The musical Gypsy is a horror show wrapped up as a showbiz fable. Rose is the scary monster. The musical and the memoir were, like everything else having to do with that family, highly fictionalized. It turns out that Rose, who wrote the manual on how to be a stage mother, was actually worse in real life. She was an epic bully, enabler, and manipulator, plus she was guilty of at least two murders, and possibly a third. And, most dreadful of all… she was probably a lesbian.
The essence of Gypsy is basically true though. Rose’s voracious, inhuman ambition, the early fame of Lee’s little sister who could toe-dance at the age of two as “Baby June”, and the desperation that set in when radio, films and the Depression made Vaudeville extinct, those are all fact. June really did elope with one of the act’s chorus boys. It was true that Louise could not sing, dance or act, but she was willing to take her clothes off on stage, and smart theater owners recognized that the way she did it was something special. She put the tease in striptease. So, the musical sort of gets it right.
After one of her many arrests, Lee stated:
I was completely covered… in a blue spotlight.
Her talent for publicity made her a household name.
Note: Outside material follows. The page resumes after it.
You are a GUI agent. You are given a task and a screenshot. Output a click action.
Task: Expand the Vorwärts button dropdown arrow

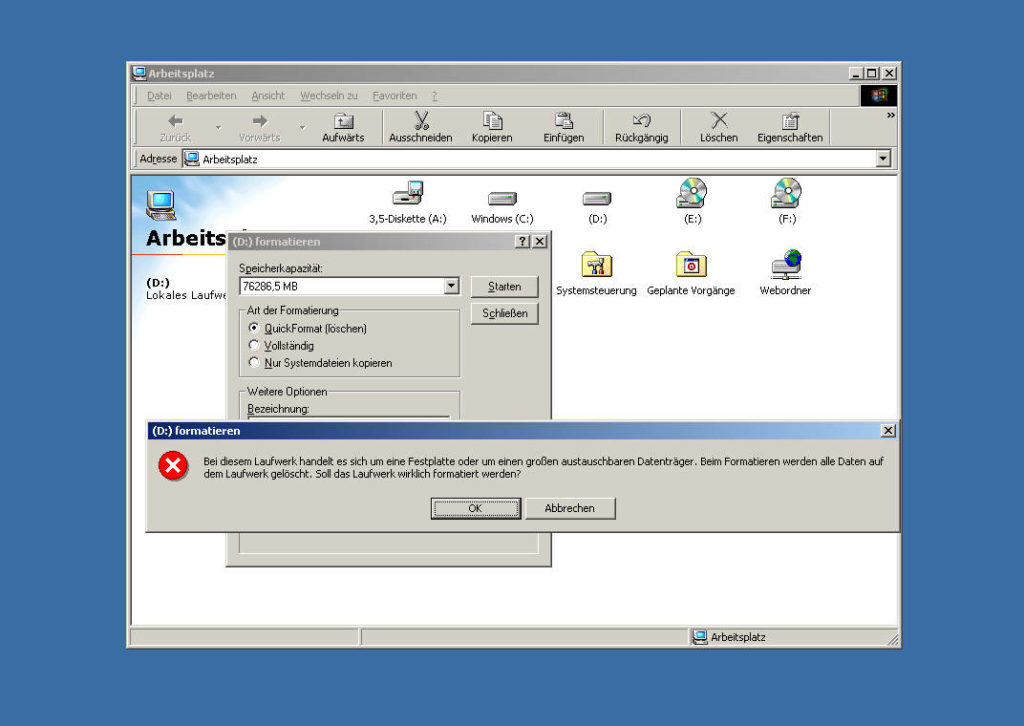tap(303, 128)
The more famous and adored she became, the fewer garments she had to take off.
Funny thing about show people, they think if you’re not in Hollywood or on Broadway making a couple of thousand a week, taking guff from everybody and his cousin, and sweating out poor crowds, you’re not doing well. But, I’ve been touring the country playing nightclubs and making twice as much as I made in the movies, and having more fun! I get a lot more fishing done, for one thing, and I can live in my trailer and see the country.
She was skilled, if less celebrated, as a writer, with her memoir and two murder mysteries, The G-String Murders (1941) and Mother Finds A Body (1942), drawn from her life in Burlesque. While the plots may have been pulpy, the writing is lurid, witty, and beyond competent.
The Time magazine review of The G-String Murders succinctly sums up the story line:
Two bitchy strip queens are murdered with their own G-strings.
Through the decades, Lee and her sister continued to fight, then reconcile. Havoc helped Lee get through her final battle with that damn cancer. Lee was taken in 1970 at just 57-years-old. But, when Lee was on her deathbed, she whispered to her son Erik:
After I go, don’t let June in the house. She’ll rob you blind.
If Gypsy Rose Lee interests you, and she really should, I recommend American Rose: A Nation Laid Bare, The Life And Times Of Gypsy Rose Lee (2011) by Karen Abbott. Erik Preminger is now in his early 70s. He works as an actor and writer, with his own memoir titled G-String Mother: My Life With Gypsy Rose Lee. He wrote of his famous mother:
She was a true-life Auntie Mame, only better.